Arthur Ross finally finished his Bachelor of Arts degree from the University of British Columbia (UBC) on Thursday, more than five decades after he started university. Mr. Ross, 71, is now the new record holder for the longest time to complete a university degree, having graduated after 54 years. “The headline on your story should be ‘UBC finally graduates its slowest student,'” the now 71-year-old retiree told UBC with a laugh.
Mr. Ross enrolled at UBC in 1969. He told the BBC, “I just wanted to learn because I was curious.” That passion to learn, he claims, is what motivated him to complete his degree after all these years.
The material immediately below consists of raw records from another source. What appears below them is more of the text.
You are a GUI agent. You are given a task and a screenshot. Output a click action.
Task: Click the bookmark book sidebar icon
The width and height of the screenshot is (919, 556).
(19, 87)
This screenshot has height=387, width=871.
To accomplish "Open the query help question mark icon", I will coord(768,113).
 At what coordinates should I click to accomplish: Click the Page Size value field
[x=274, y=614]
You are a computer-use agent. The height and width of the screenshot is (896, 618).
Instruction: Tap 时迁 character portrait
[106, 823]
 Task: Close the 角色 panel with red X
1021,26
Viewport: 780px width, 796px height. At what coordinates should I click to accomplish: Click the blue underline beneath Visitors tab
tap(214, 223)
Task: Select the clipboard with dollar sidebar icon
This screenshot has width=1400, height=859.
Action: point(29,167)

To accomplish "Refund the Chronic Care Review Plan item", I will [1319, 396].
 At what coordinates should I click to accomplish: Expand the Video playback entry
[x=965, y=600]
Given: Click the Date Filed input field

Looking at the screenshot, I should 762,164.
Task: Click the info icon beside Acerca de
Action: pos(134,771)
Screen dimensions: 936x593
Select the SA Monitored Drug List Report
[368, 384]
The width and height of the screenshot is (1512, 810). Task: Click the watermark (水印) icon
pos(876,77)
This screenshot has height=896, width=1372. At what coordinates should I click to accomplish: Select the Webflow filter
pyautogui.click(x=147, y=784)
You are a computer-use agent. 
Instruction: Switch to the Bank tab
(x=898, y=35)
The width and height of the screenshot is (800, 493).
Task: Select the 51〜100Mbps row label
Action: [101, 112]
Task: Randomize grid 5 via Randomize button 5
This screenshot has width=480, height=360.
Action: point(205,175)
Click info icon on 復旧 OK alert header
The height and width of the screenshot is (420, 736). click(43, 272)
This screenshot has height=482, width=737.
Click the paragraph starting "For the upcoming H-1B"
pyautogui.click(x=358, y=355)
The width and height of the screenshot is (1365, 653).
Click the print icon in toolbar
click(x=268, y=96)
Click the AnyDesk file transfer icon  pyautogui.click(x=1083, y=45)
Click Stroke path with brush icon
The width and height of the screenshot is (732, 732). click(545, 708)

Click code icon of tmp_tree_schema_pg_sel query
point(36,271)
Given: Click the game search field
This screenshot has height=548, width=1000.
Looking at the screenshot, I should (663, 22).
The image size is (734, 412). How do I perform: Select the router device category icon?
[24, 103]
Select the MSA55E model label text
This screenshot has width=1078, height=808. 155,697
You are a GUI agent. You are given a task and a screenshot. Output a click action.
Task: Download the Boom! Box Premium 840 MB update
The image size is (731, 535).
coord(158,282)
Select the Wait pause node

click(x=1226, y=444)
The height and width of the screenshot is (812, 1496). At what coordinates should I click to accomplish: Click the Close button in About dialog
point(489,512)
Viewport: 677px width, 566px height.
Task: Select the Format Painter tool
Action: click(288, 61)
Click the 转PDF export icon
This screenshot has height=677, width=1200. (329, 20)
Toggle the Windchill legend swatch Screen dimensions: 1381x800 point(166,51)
According to a UBC press release, Mr. Ross’s initial plan was to study English, but by his second year, his passion for the theatre had completely taken over, and he was spending as much time as possible in the theatre department, doing shows and taking courses to pursue his nascent goal of becoming an actor.
I was besotted with theatre at the time. It was alive then, with a sense of vitality and newness. It seemed just electric to me,” Ross remembers. In the department, Ross met notable Canadian actors such as Nicola Cavendish, Larry Lillo, Brent Carver, and Ruth Nichol, who inspired him to pursue a career in theatre.
From acting to law and back to University
Ross left UBC two years into his degree, with stars in his eyes, to complete a three-year program at the National Theatre School of Canada in Montreal. However, the actor’s practical reality and his judgment of his ability led him to a terrible conclusion.
“I liked it too much. It wasn’t going to be healthy for me. I knew I was a good actor but I always thought you had to be great.”
So he did what any aspiring actor in 1975 would do if they realized they were outclassed. Ross used his three years of academic work at UBC to go to law school in Toronto, graduated, and worked as a civil litigator in Metro Vancouver for 35 years before retiring in 2016.
He called UBC in November 2016, acquired a new student number, and by January 2017 he was a part-time history student, with a particular interest in the First World War.
“I simply could not grasp why so many people would be prepared to participate in this butchery,” he explains. “However, the great revelation of pursuing a history degree was not in answering that initial question, but in looking at the sordid nature of Canadian history.”
“I’m appreciative of the students accepting that old guy tuning in from outer space,” he told UBC.